» MATERIAL PROVIDED:
========
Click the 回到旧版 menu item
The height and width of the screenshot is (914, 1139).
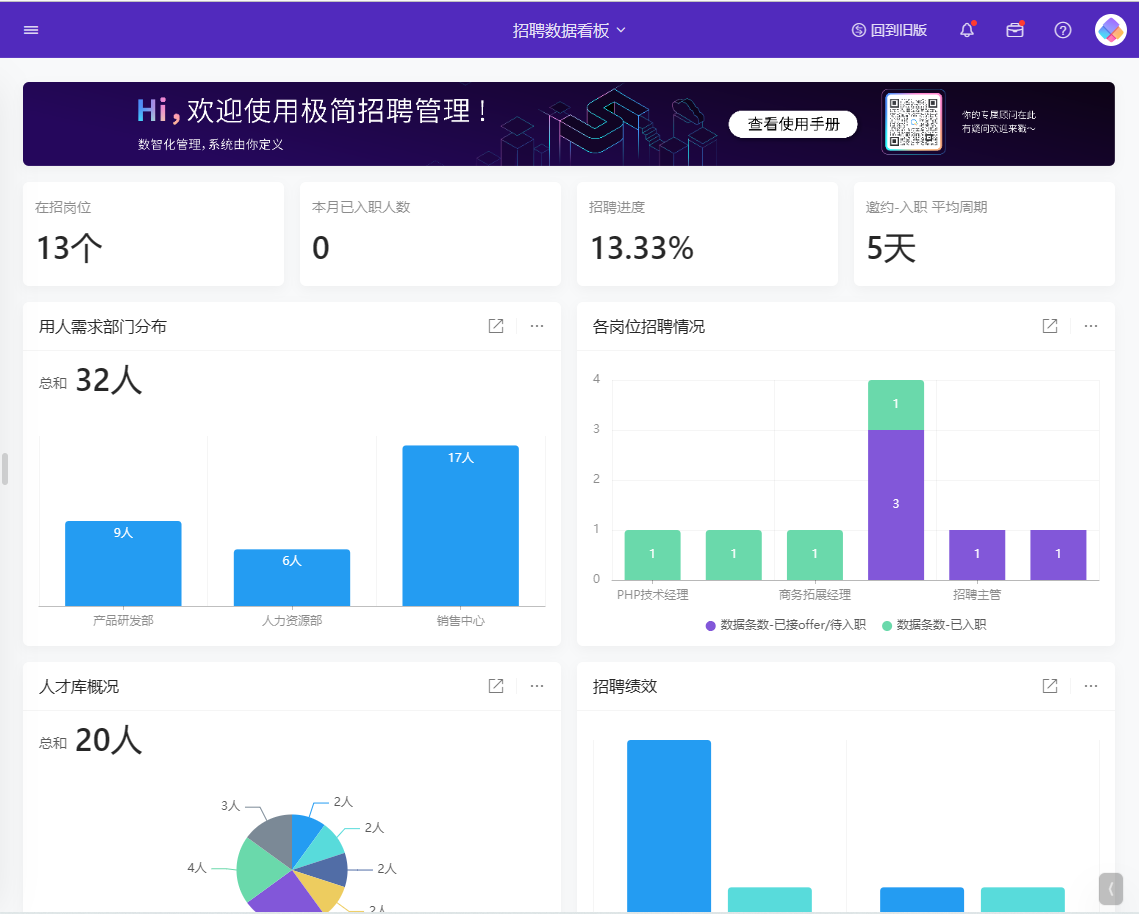click(x=889, y=30)
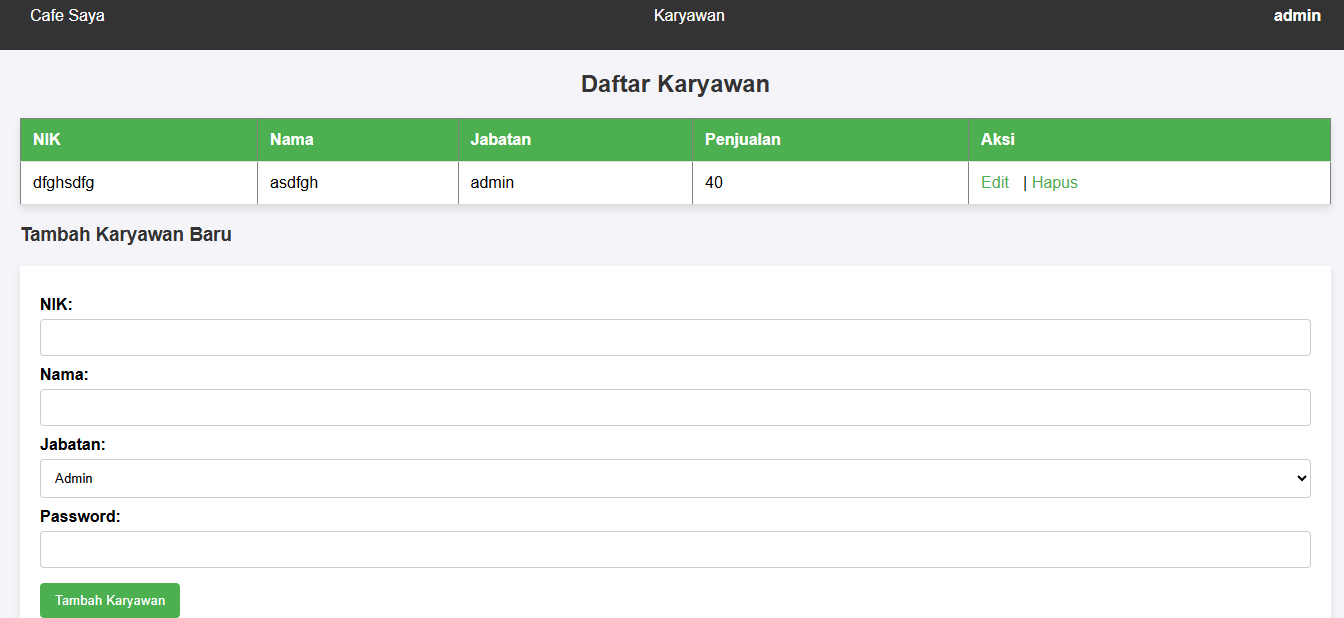1344x618 pixels.
Task: Click the Tambah Karyawan Baru heading
Action: pyautogui.click(x=126, y=235)
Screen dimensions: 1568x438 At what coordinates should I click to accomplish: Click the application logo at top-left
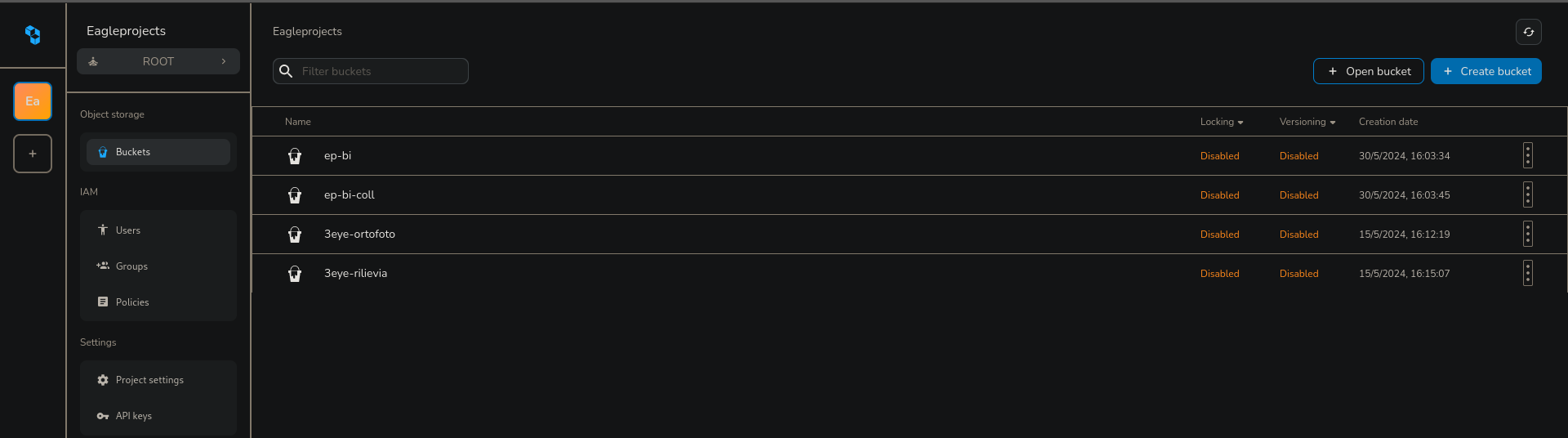(x=33, y=34)
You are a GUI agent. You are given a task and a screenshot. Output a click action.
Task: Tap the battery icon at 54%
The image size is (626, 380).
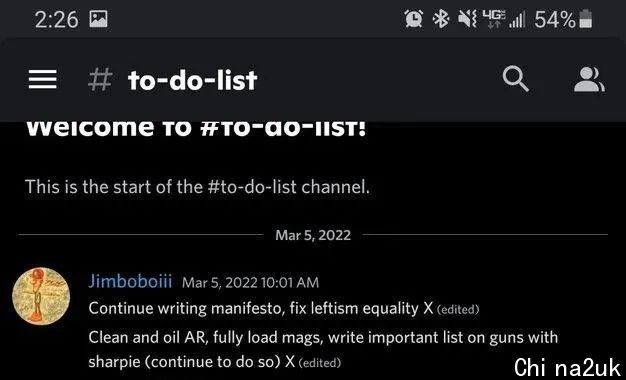[x=585, y=19]
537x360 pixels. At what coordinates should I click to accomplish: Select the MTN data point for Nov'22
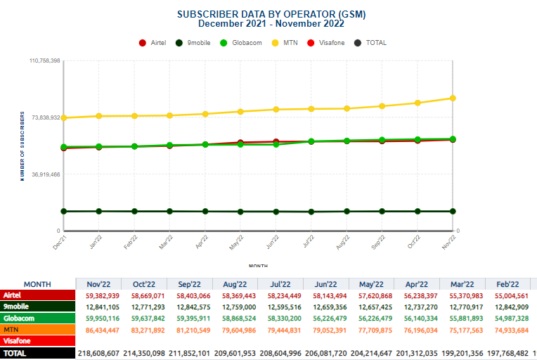[x=453, y=98]
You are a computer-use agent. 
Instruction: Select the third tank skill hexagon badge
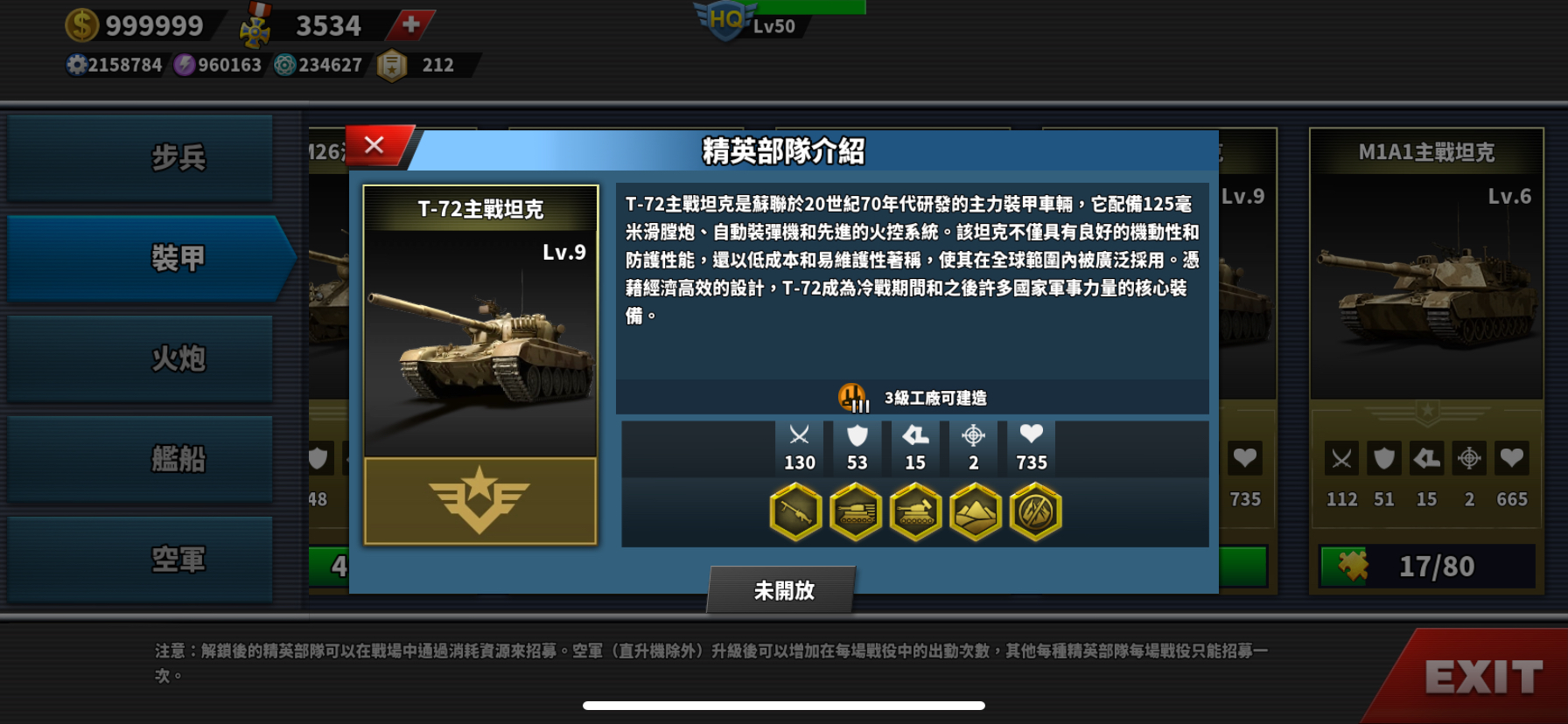click(915, 512)
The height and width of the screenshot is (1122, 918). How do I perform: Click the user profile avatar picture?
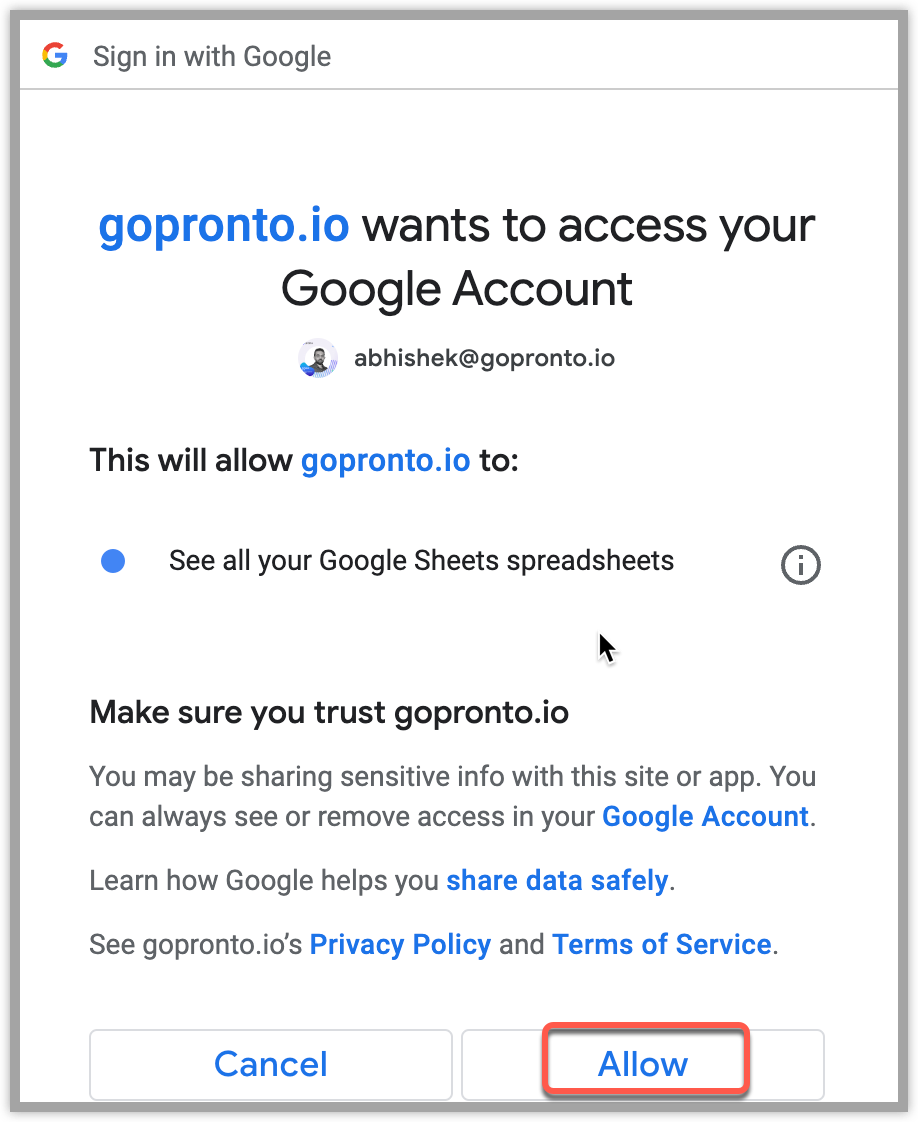318,358
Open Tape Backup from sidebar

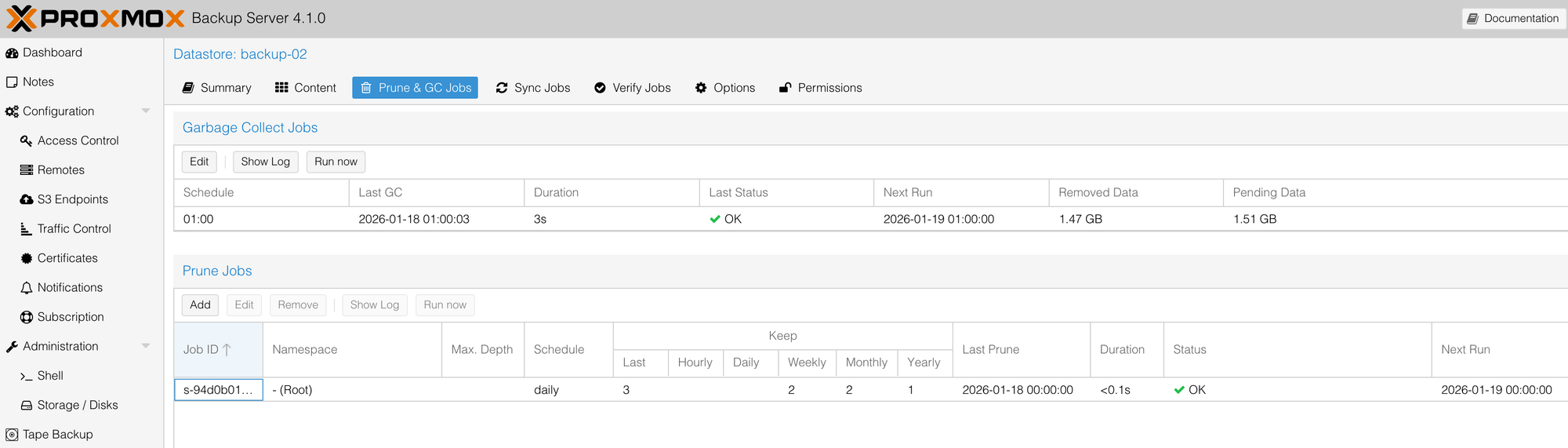tap(57, 435)
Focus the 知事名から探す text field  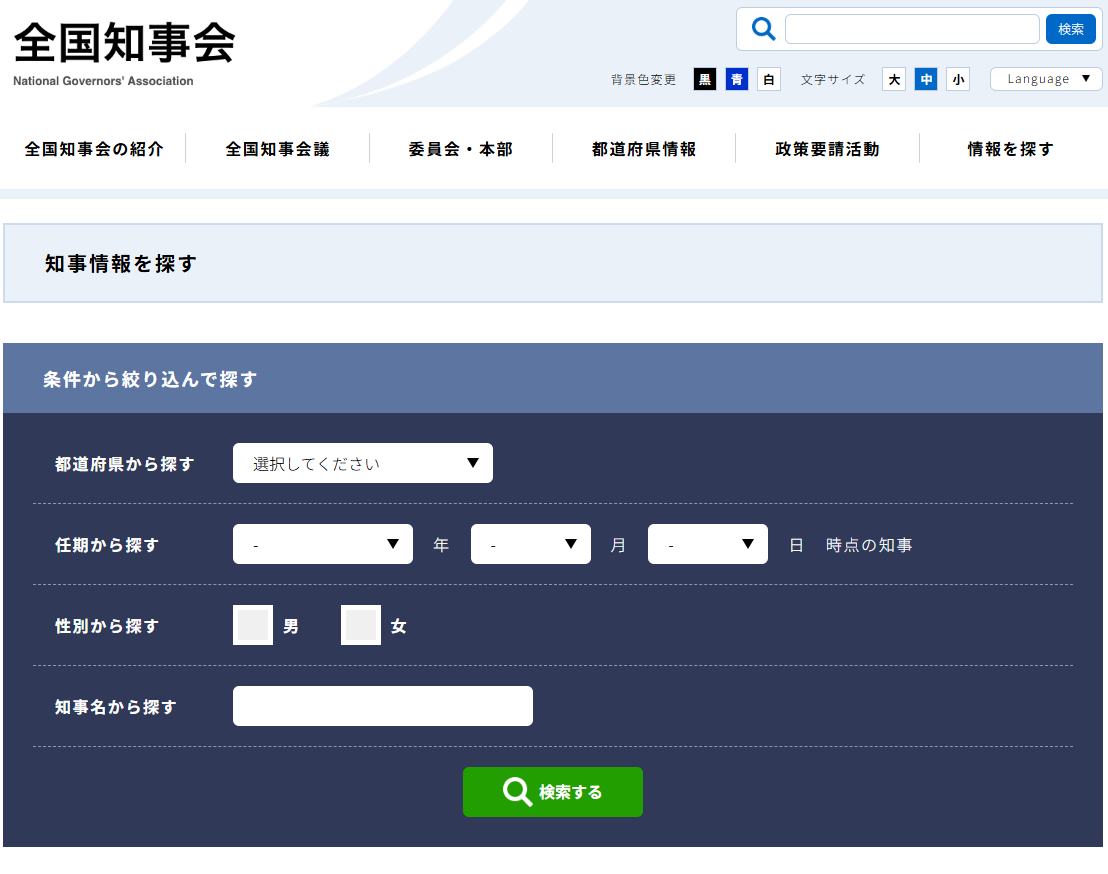(x=383, y=706)
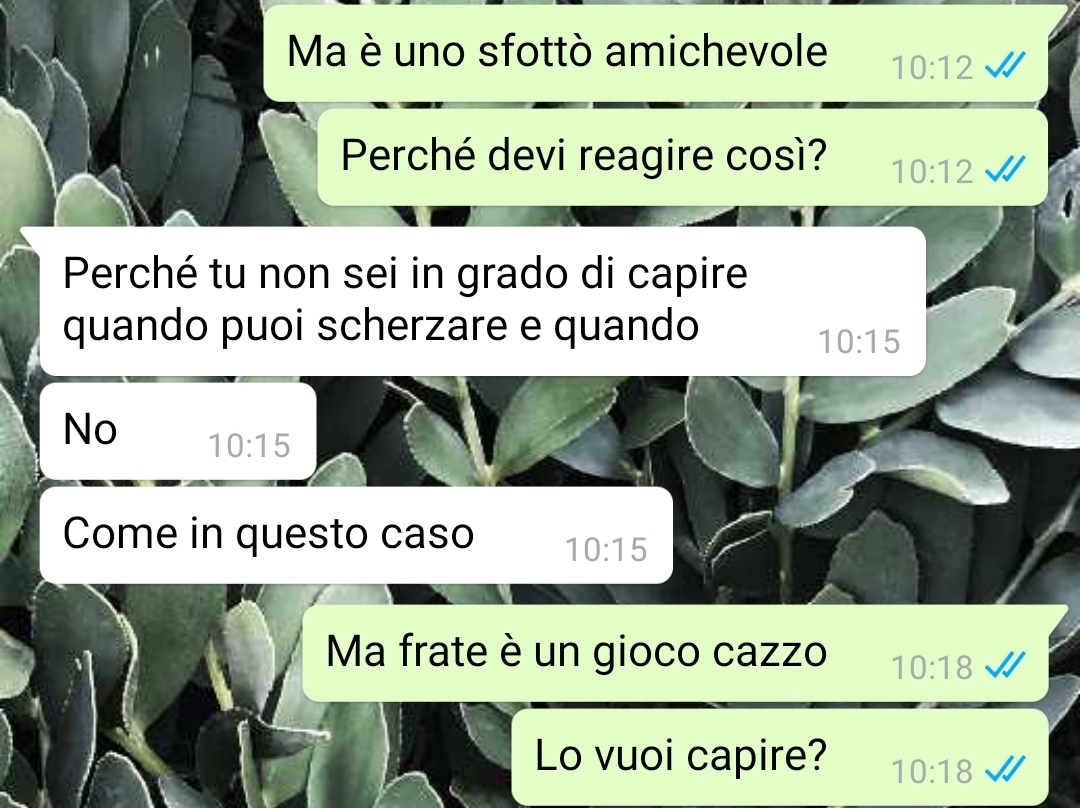Select the message 'Ma è uno sfottò amichevole'
Viewport: 1080px width, 808px height.
656,54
========
Search the entries for "agent" and copy each matching line.

You are a GUI agent. You are given a task and a screenshot. Output a click action.
You are a computer-use agent. 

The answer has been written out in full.